• _Input rows_:
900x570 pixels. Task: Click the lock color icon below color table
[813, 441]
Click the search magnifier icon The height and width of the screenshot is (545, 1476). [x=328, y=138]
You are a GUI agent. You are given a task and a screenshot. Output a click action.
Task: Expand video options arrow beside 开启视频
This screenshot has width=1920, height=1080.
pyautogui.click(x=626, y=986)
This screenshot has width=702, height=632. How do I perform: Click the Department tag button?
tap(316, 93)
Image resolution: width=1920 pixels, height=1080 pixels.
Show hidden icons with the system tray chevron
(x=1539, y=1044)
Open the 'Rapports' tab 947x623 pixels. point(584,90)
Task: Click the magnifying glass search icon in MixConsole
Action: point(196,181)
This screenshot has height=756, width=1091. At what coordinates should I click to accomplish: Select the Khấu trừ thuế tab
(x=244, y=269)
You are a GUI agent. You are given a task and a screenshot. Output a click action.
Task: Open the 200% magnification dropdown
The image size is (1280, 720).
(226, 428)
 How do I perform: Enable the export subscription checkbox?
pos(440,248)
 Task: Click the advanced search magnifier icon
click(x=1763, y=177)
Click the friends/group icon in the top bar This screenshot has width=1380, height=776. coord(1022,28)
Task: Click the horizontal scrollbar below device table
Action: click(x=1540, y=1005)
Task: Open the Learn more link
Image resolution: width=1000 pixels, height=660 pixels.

• _Task instructions_: Rewrite the material above as a numbered list, leaving out any blank lines.

• _Completed exercise_:
1. 900x570 pixels. Task: Click the lock color icon below color table
2. [813, 441]
3. Click the search magnifier icon The height and width of the screenshot is (545, 1476). [x=328, y=138]
4. You are a GUI agent. You are given a task and a screenshot. Output a click action.
5. Task: Expand video options arrow beside 开启视频
6. This screenshot has width=1920, height=1080.
7. pyautogui.click(x=626, y=986)
8. This screenshot has width=702, height=632. How do I perform: Click the Department tag button?
9. tap(316, 93)
10. Image resolution: width=1920 pixels, height=1080 pixels.
11. Show hidden icons with the system tray chevron
12. (x=1539, y=1044)
13. Open the 'Rapports' tab 947x623 pixels. point(584,90)
14. Task: Click the magnifying glass search icon in MixConsole
15. Action: point(196,181)
16. This screenshot has height=756, width=1091. At what coordinates should I click to accomplish: Select the Khấu trừ thuế tab
17. (x=244, y=269)
18. You are a GUI agent. You are given a task and a screenshot. Output a click action.
19. Task: Open the 200% magnification dropdown
20. The image size is (1280, 720).
21. (226, 428)
22.  How do I perform: Enable the export subscription checkbox?
23. pos(440,248)
24.  Task: Click the advanced search magnifier icon
25. click(x=1763, y=177)
26. Click the friends/group icon in the top bar This screenshot has width=1380, height=776. coord(1022,28)
27. Task: Click the horizontal scrollbar below device table
28. Action: click(x=1540, y=1005)
29. Task: Open the Learn more link
30. Image resolution: width=1000 pixels, height=660 pixels.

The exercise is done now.